One year ago, I looked out my window and saw the water reach halfway up the driveway. It wasn’t even high tide yet. I was pregnant and running around our house at this very moment packing bags for each of us with clothes for the next 2-3 days. Shoving the cat in the dog’s bag and imagining what I thought was most valuable to throw in the car with us “just in case”. We put our important papers by the front door to grab as we left…then left them there by accident. We put the box of pictures on the bookshelf, and my babies in the car. We headed to Grandma’s house and tried not to worry. I spent the next 12 hours waiting for the 7pm high tide and watching Facebook comments to see if anyone who lived in my bayside neighborhood had anything to report. Then he commented. My neighbor from his 2nd floor. It’s Bad.
I cried. And panicked. Where would I bring my family home to? How long would I be staying with my mom? Where would this baby be born? How was I going to tell Miss A that she had no home? I had a zillion unanswered questions. 2 days from now will mark the day I came home to the nightmare. And the day my prayers were answered.
We were fine. We are fine. Miss A is the strongest little girl in the world. She waited patiently as her “dirty house” was cleaned up. Mister LK and I made it through construction and now we have a beautiful house. My dream house. My dream family. My dream life.
Some days I can’t believe we did it…while at the same time knowing all along we would. I have the best husband. Without him I would have crumbled. There was so much to deal with and he did it like he always does. Without complaining. (to me at least). He’s my rock and my best friend.

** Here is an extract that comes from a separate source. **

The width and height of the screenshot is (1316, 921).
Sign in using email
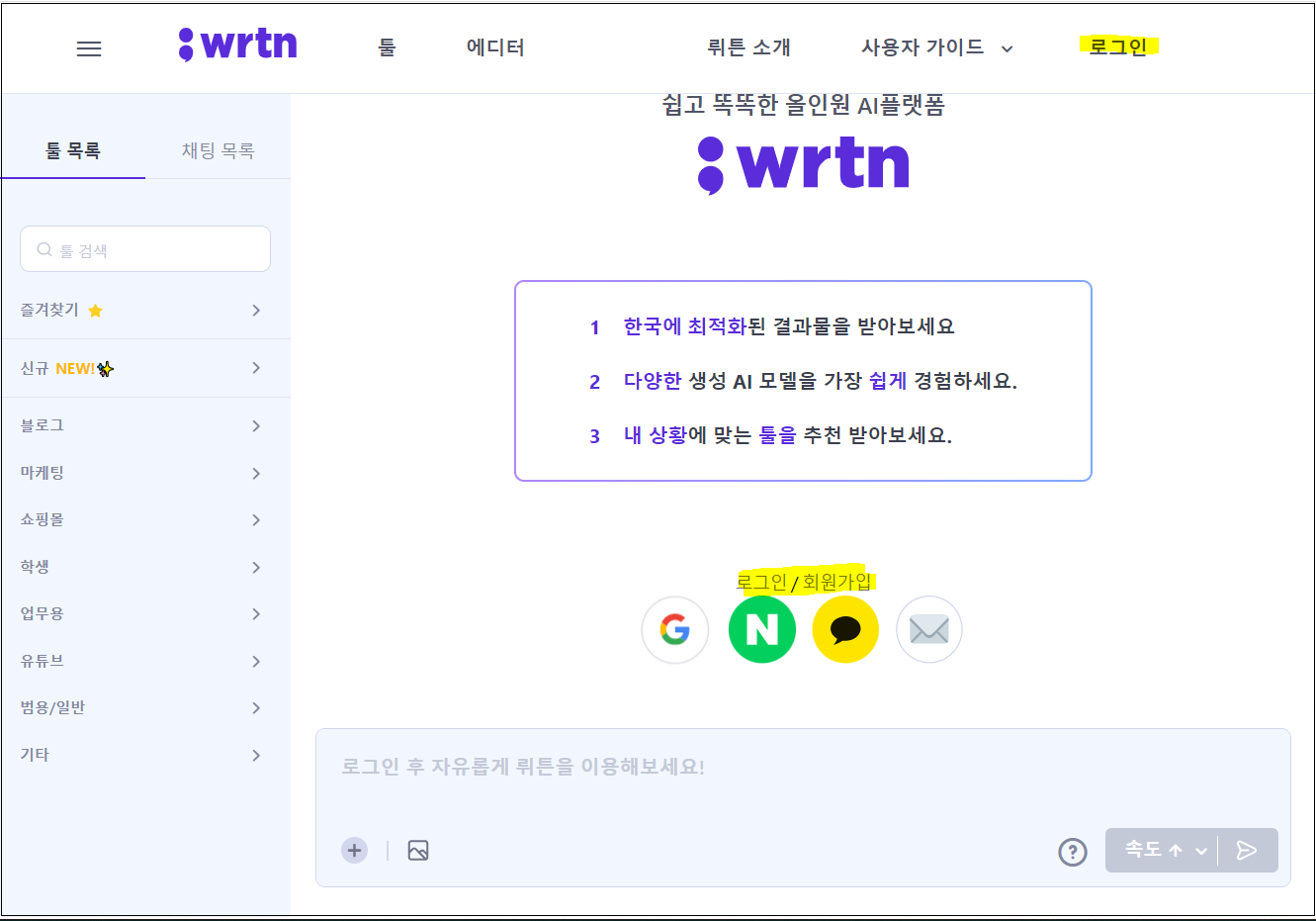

More than anything today I am feeling so lucky that I have him. I am remembering all of our love letters that were washed away from high school and knowing that I am the luckiest girl in the world to not need them because I have the real thing, right here, in our home…wherever that is.
There is another family that I would like to thank for getting me through this past year. They are my gift from gd. To M&K. Our friends who let us live in their house. I have never been more thankful for a gift in my life. I will spend the rest of my life trying to repay you in any way I can. I truly felt helpless without a place for my family to live and you saved us.
We are stronger than the storm…even if we’re not from NJ!